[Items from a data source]
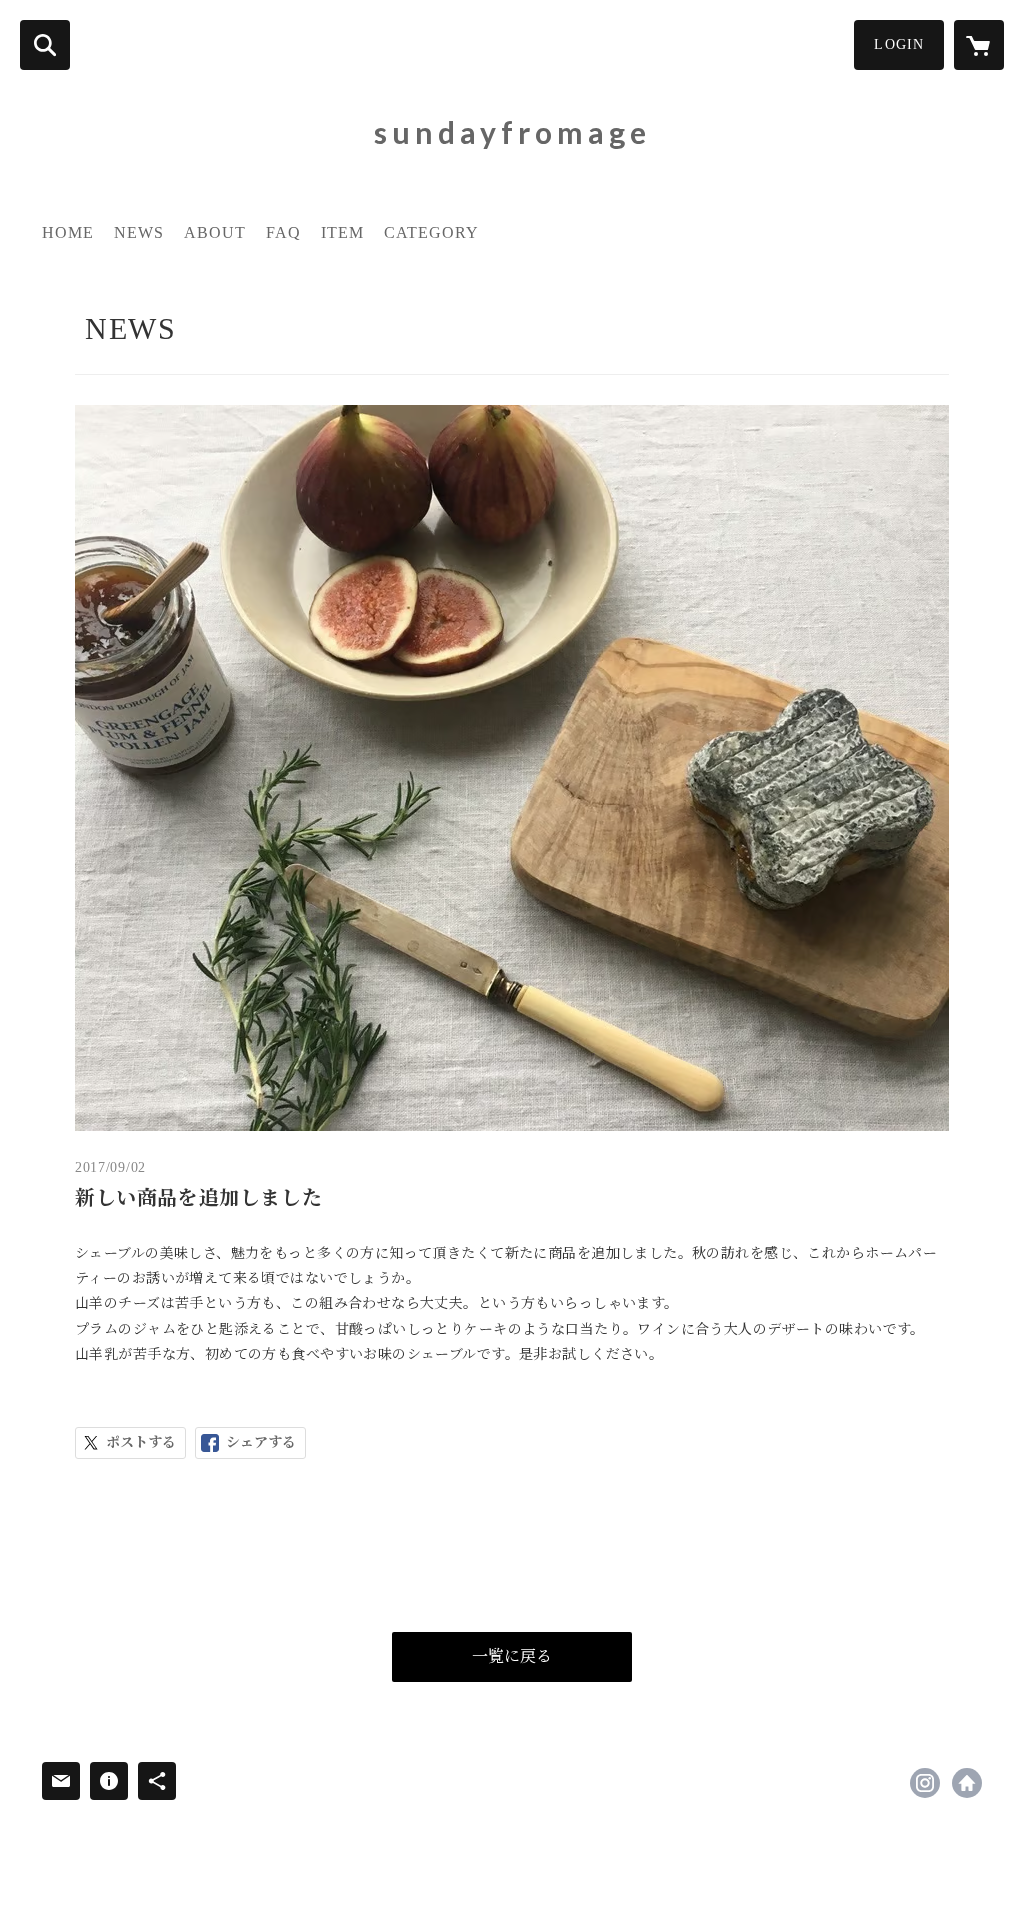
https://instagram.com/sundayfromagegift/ (925, 1783)
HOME (68, 232)
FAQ (283, 232)
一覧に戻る (512, 1656)
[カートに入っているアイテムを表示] (979, 45)
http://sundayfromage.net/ (967, 1783)
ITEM (342, 232)
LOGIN (899, 44)
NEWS (139, 232)
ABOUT (215, 232)
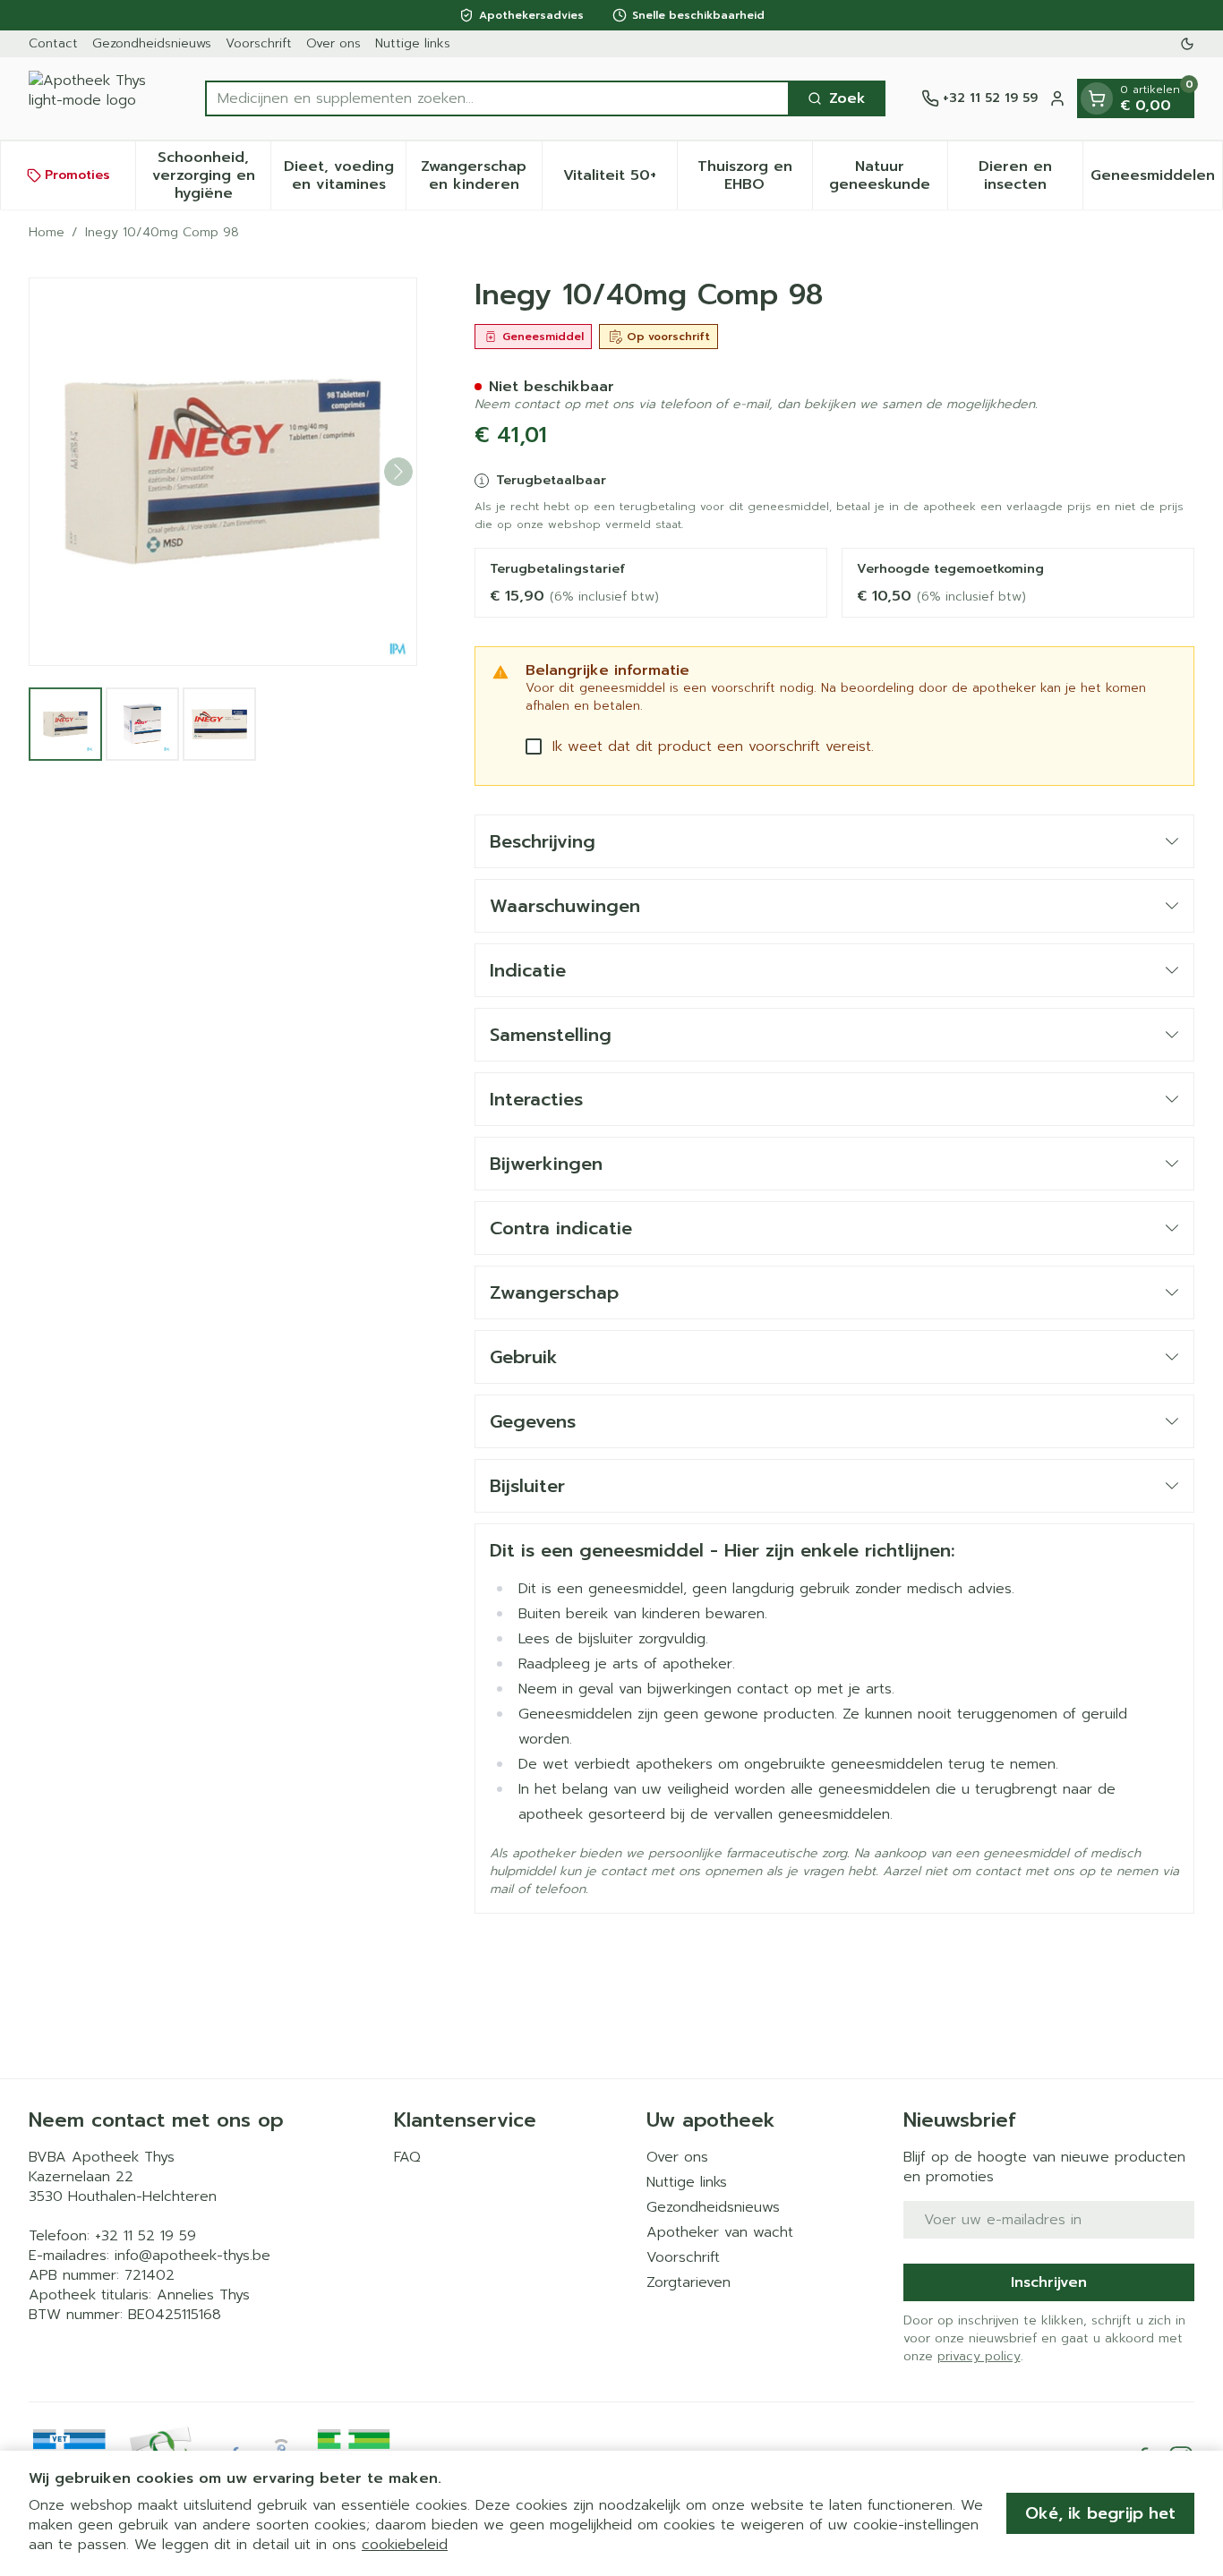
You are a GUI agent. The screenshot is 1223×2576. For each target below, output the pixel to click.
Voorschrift (259, 43)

◆ WHAT YOU WILL DO
Nothing should appear in the answer except the lines above from the line with "HOME (68, 232)" through the line with "ABOUT (215, 232)", both included, written out exactly.

◆ YOUR SOLUTION
HOME (68, 232)
FAQ (283, 232)
一覧に戻る (512, 1656)
[カートに入っているアイテムを表示] (979, 45)
http://sundayfromage.net/ (967, 1783)
ITEM (342, 232)
LOGIN (899, 44)
NEWS (139, 232)
ABOUT (215, 232)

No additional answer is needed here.